The level design is mostly very good. It is almost always clear where you are to go next and the pre-level "fly-throughs" help quite a bit in this department. In some cases, you are presented with a pop-up tip to introduce a new type of puzzle. There isn't a great variety in design - it's mostly wood, steel, and rock with evening skyboxes and fall foliage scattered about. What does make the levels interesting are the locations - high atop ridges, on top of a prison wall, underground caverns, and in junk-littered clearings. The ability to see "next-level" landmarks from your current level's skybox gives the game a real sense of continuity and lends a touch of professionalism.

Throughout your mission you will encounter a number of different objectives to accomplish. Sure, there's a lot of flipping switches, but at least the puzzles are varied. Mostly you'll be using third person to accomplish the puzzles and to navigate as your field of vision is much greater than in weapons mode. Only a few of the puzzles were very difficult, something I'd like to see expanded upon in the full version.

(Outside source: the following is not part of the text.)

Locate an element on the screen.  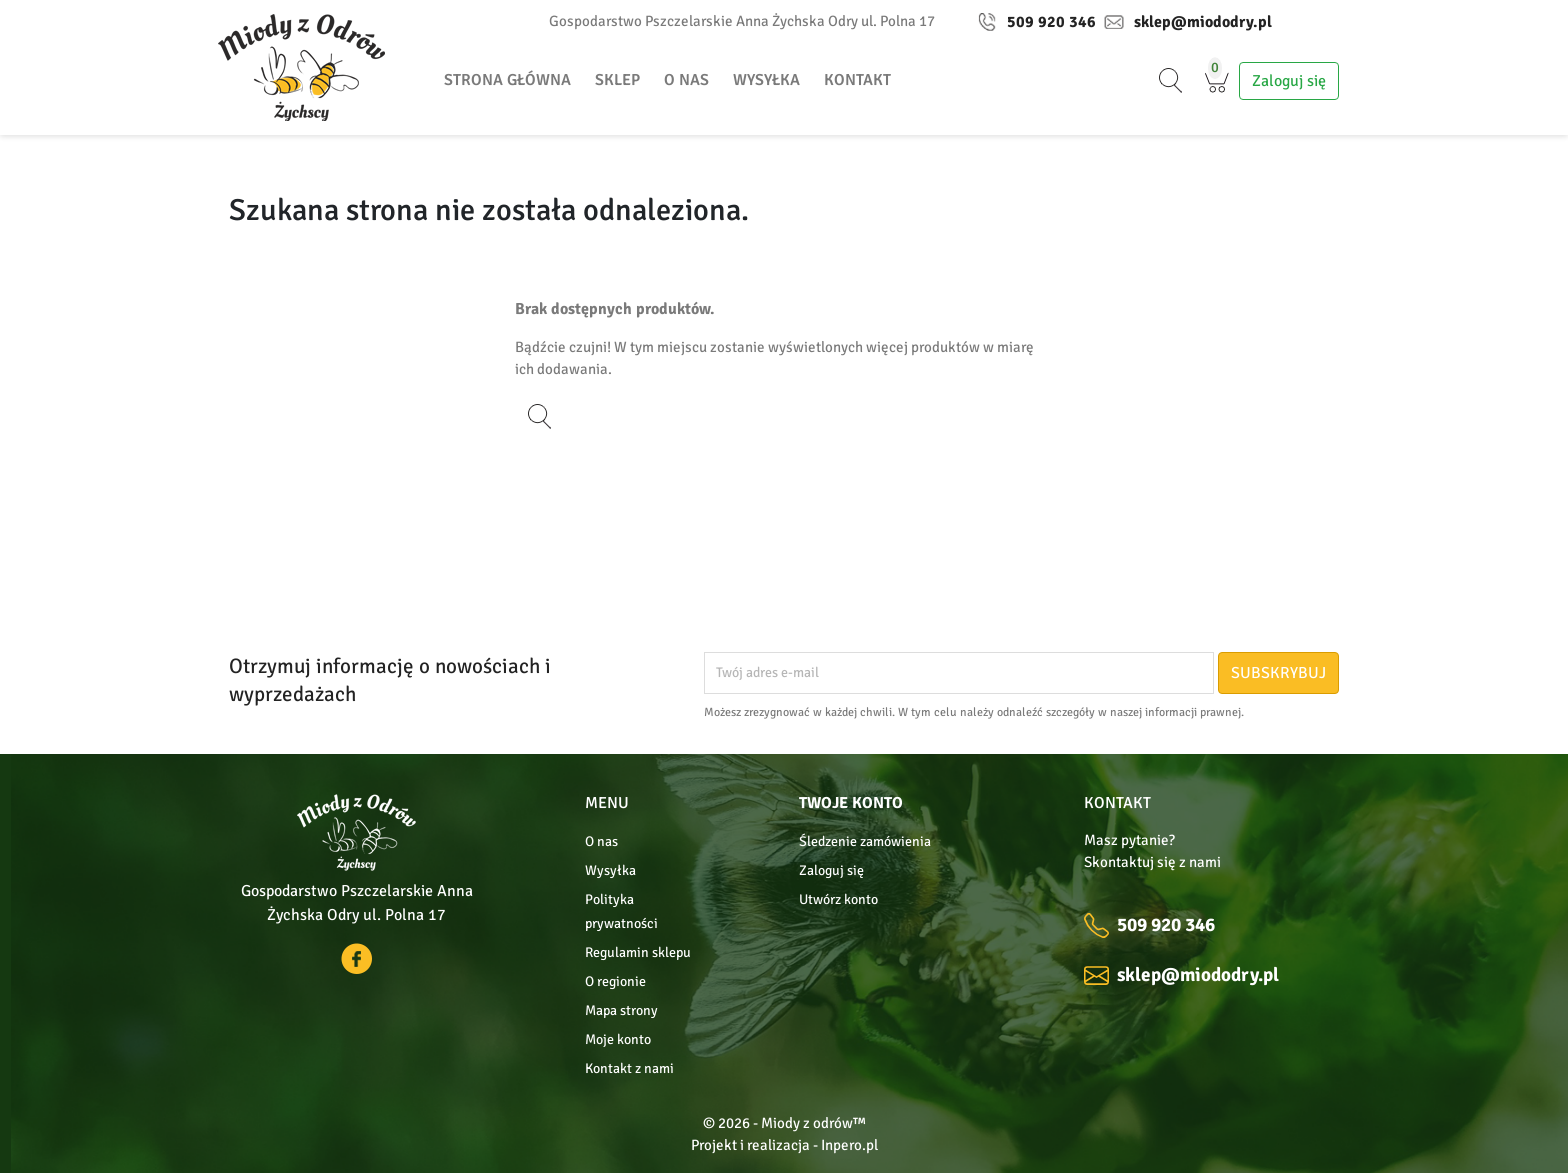
Mapa strony is located at coordinates (621, 1010). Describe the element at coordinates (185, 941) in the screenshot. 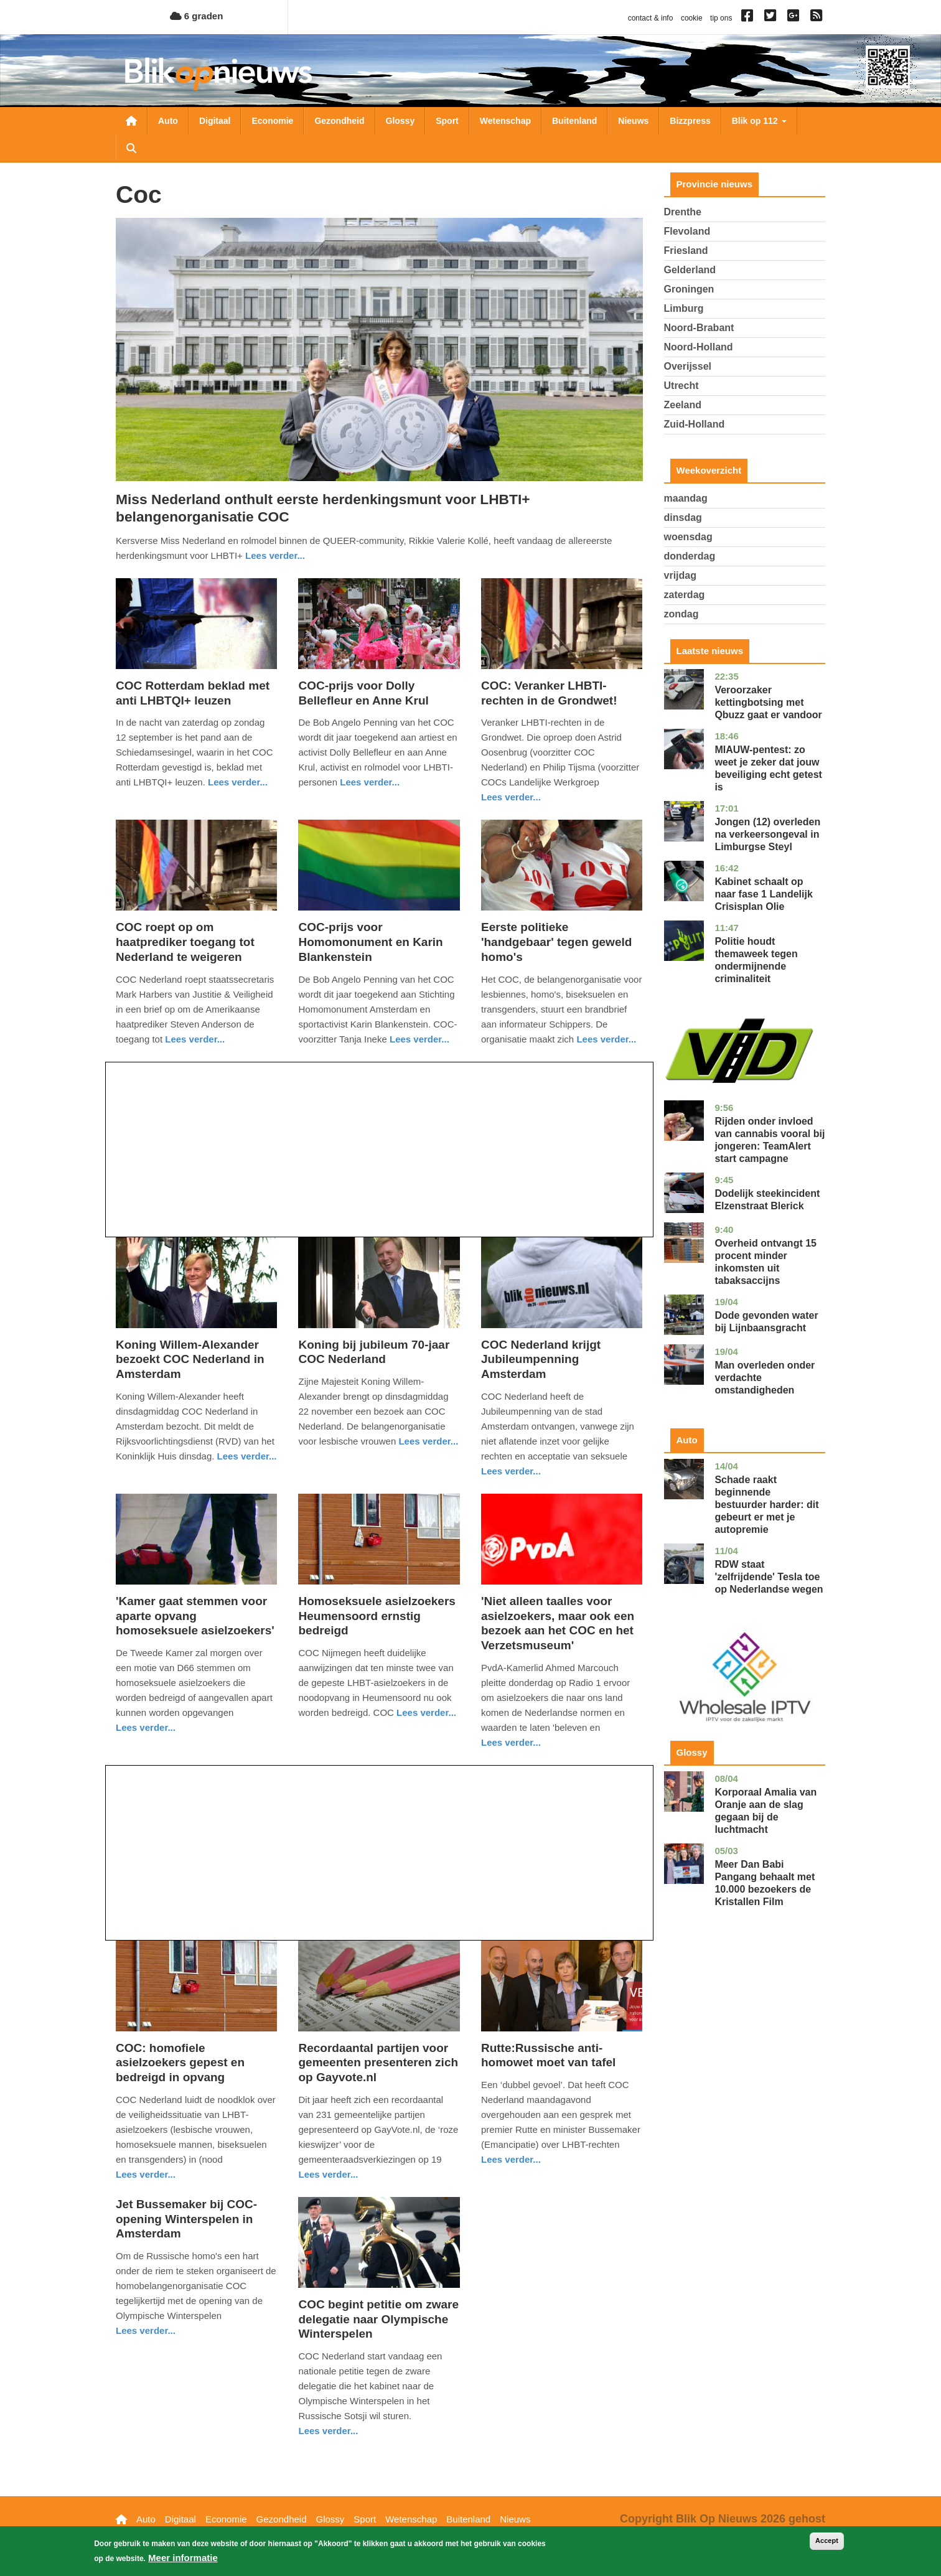

I see `COC roept op om haatprediker toegang tot Nederland te weigeren` at that location.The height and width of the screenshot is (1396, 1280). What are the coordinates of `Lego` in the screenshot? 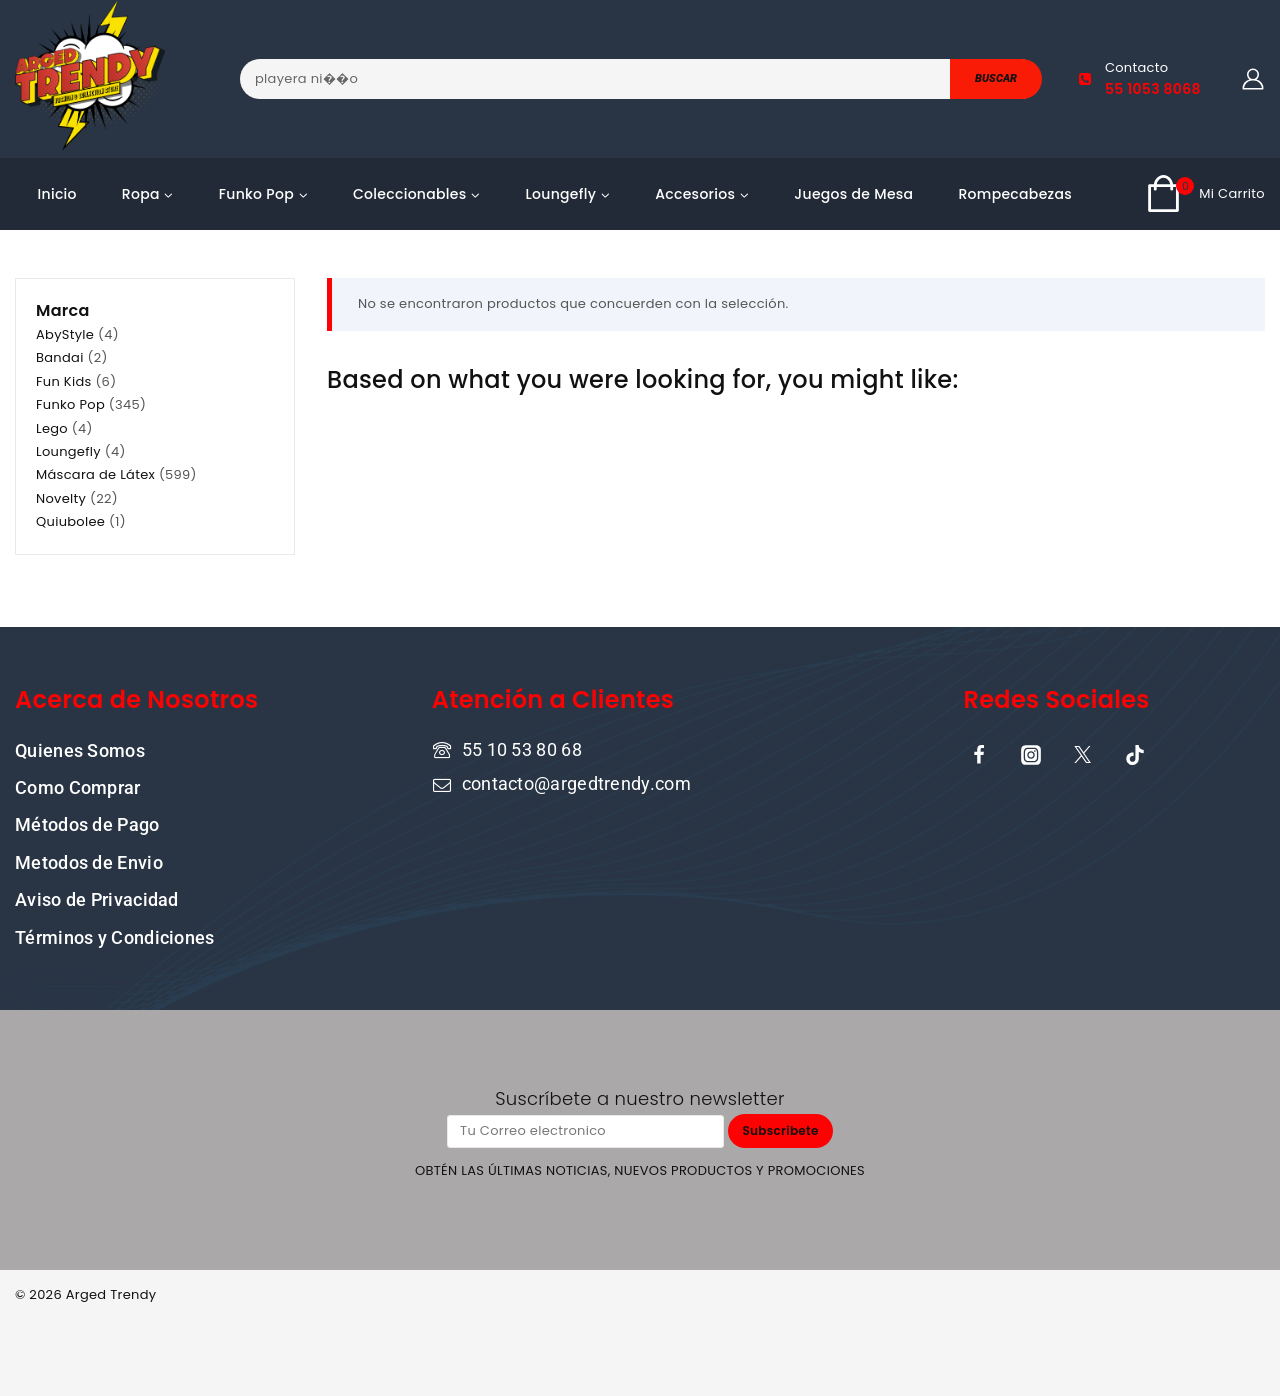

What is all of this talk about "full version" you say? Well, Damnation is essentially a demo for a full game - and as such it falls short as a full modification. It's short and sweet with an "ending" that hints at even more interesting twists. A few hours of singleplayer fun is what you'll get here. The Blue Omega team is, understandably, using the Make Something Unreal Contest to get its foot into the videogame industry. I'd say they're off to a good start. There's some polishing to do - I'd like to see a greater variety in enemy combatant models, several more weapons, a little more variety in level design, and a few more scripted events. Basically, what I'm saying is that I want more. But that's more or less what they were out to do, isn't it?

As an Unreal Tournament 2004 modification, I can't help but recommend that you immediately download Damnation. Understand that you are getting a singleplayer alpha demo of a full game - albeit a very promising and entertaining one. There's really nothing else like it.